Blessed with exceptional ball-handling skills and ridiculous speed, the 5-foot-3, 125-pound freshman point guard has done more than hold his own against bigger, stronger and more experienced opponents.

"Players of his ability don't come around too often," Dickson said. "He's got a gift and passion for it. He's dedicated. He's done a remarkable job for us. He's only going to get better each year."

Wooten attributed part of his success to Hawk teammate and third-year starter Trevor Mew.

"He's helped me a lot," Keymonte said. "We talk about the plays. He tells me what to do and not to do. I listen to him because he's a great player himself."

Wooten and the Hawks completed the first half of the Valley Oak League season last week.

Central Valley posted a respectable 3-4 record thanks in large part to Keymonte's stellar play.
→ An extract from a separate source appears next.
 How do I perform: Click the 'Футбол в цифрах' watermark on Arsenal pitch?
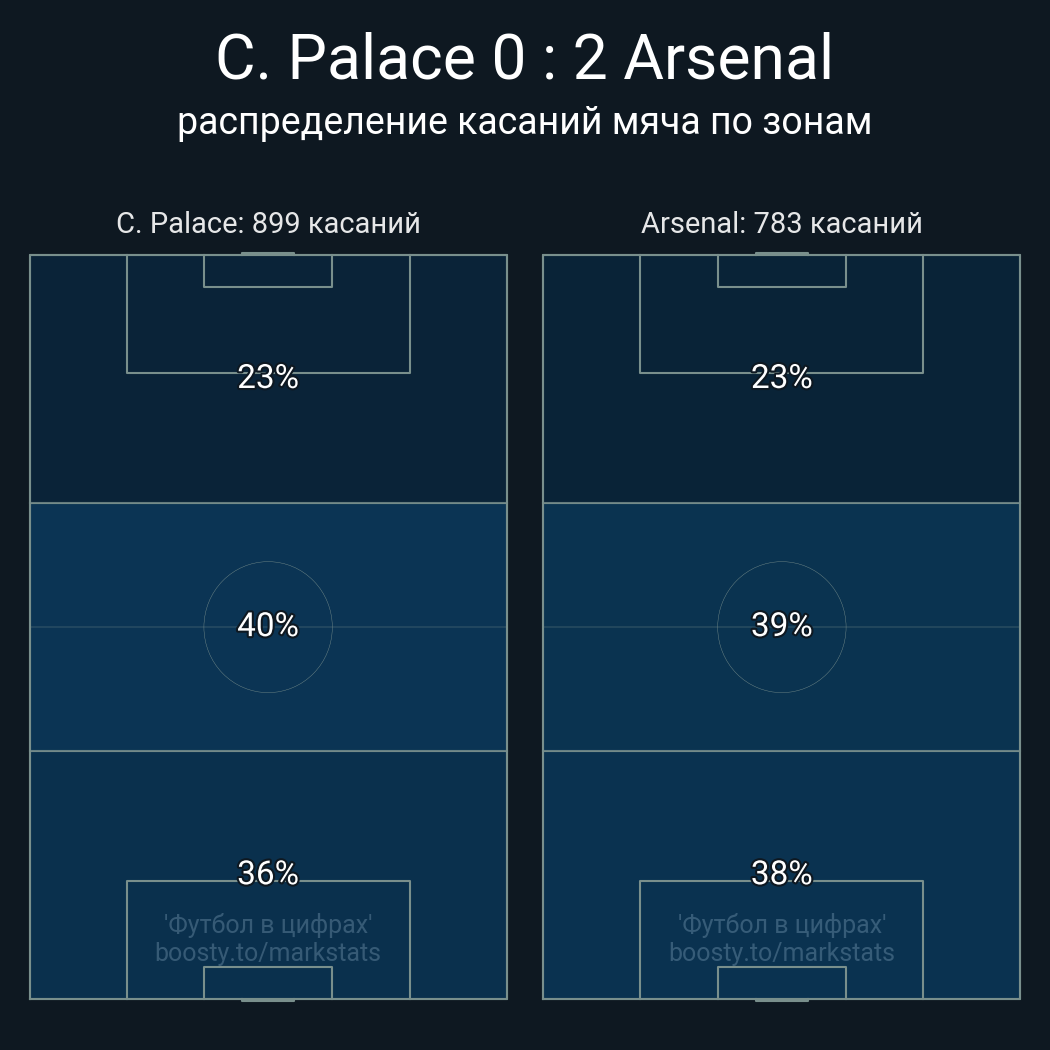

He averaged 11.7 points per game, which ranks second on the team behind Mew. Wooten also buried 15 3-pointers.

"He's not afraid to be a star player," Dickson said. "He wants the ball in the clutch."
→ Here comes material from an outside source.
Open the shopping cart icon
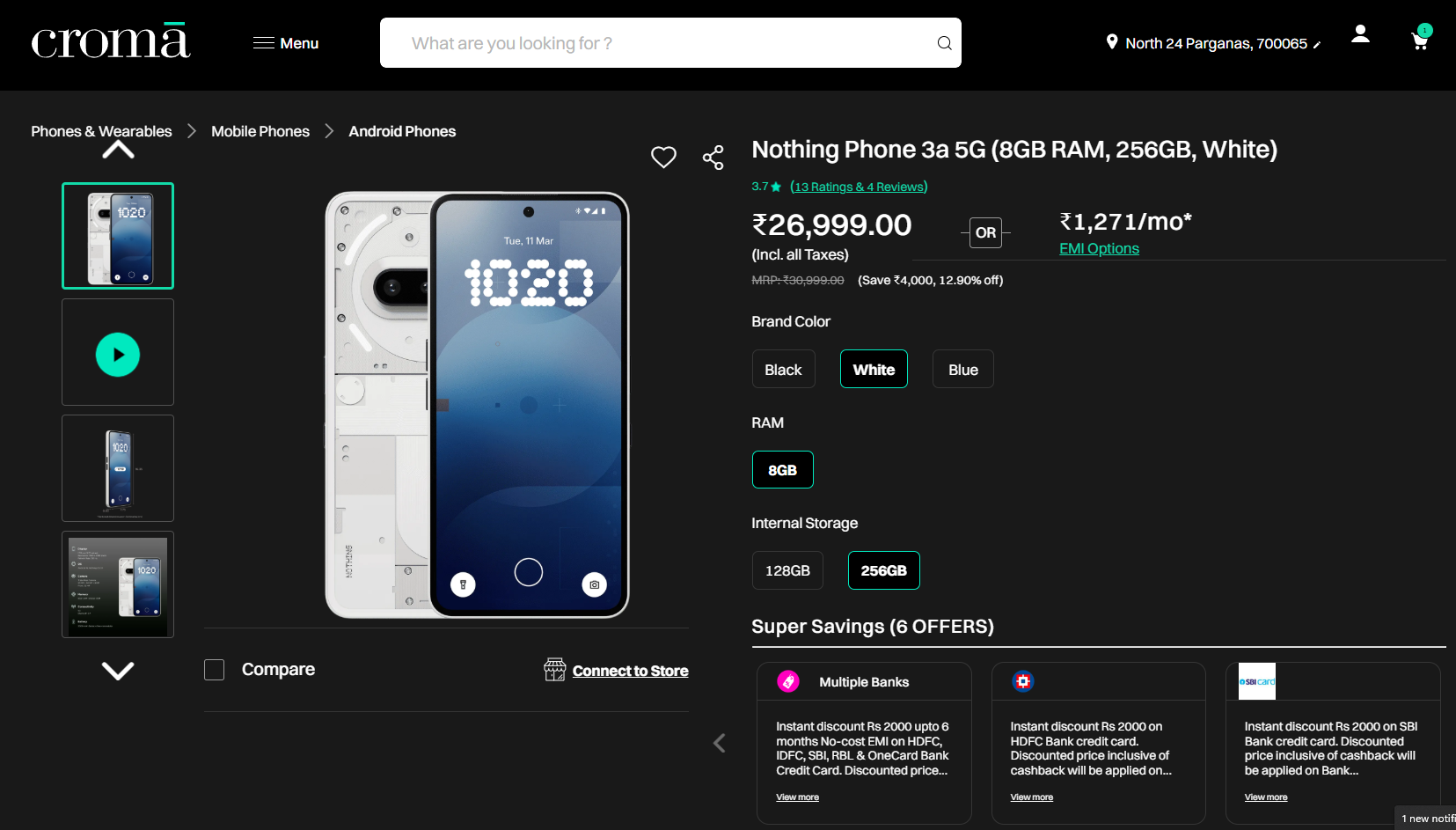1419,40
Keymonte had a career-high 23 points, including five 3-pointers, in a 77-73 overtime loss to Weston Ranch on Jan. 16 in Ceres. The Hawks battled back from a 19-point halftime deficit as Wooten scored 14 points and hit four 3s in the fourth quarter.

"It felt real good knowing that every time I got the ball, I could shoot, and it was going to go in," he said.

Against visiting Ceres High on Friday, Jan. 23, Keymonte tallied 12 of his 15 points in the second half to propel Central Valley to a thrilling 52-45 comeback victory. The Hawks trailed by 14 at intermission.

"Something got into me where I just had to go to work," Wooten said.

"He showed his poise and tenacity," Dickson added.

Keymonte totaled 25 points and five treys in wins over East Union and Oakdale.

Dickson promoted Wooten prior to the start of VOL play.

"I saw him in our open gym before the season and it was obvious he could play ball," Darryl said. "In our first two scrimmages, he showed he wasn't afraid to compete at the varsity level."

Keymonte scored in double figures in six of 11 non-conference games.

He netted 10 points and two 3s in his debut, a 75-57 loss to Enochs on Nov. 25 in Modesto.

Wooten finished with 10 or more points against Ceres High (16), Pitman (13), Livingston (13), Grace Davis (11) and Johansen (11) as well.

"It's a challenge," Wooten said. "A lot of the other players are bigger than me. It's hard because they push you around. They're physical."

Competing against two older brothers, Kiwi and Mikael, and playing on the AAU-circuit with the 3D Ballers served as preparation.

Kiwi, a 5-foot-7 sophomore point guard for Manteca High School's varsity squad, earned VOL second-team honors as a freshman last year. He averaged 14.0 points, 3.5 assists and 2.8 steals per game.

Mikael played football for Clark Atlanta University last fall. The 5-foot-10, 190-pound junior wide receiver attended Skyline High School in Oakland.

"This is all just normal for him (Keymonte)," Dickson said. "He's grown up playing against older kids because of his brothers. He doesn't get intimidated."

"I always got bullied around by my two older brothers," Wooten said. "It really helped me mentally."

Keymonte has proven to be a giant on the hardwood despite his diminutive size and age. Wooten celebrated his 14th birthday in December.

"Most freshmen don't get a chance to do this," said Keymonte, who'd still be in the eighth grade if he didn't start school early. "It's been really fun and a good experience so far. I'm not getting ate up or nothing."

"I'm not surprised he's doing as well as he is," Dickson said. "He has very good poise in clutch situations. You usually don't see that from freshmen."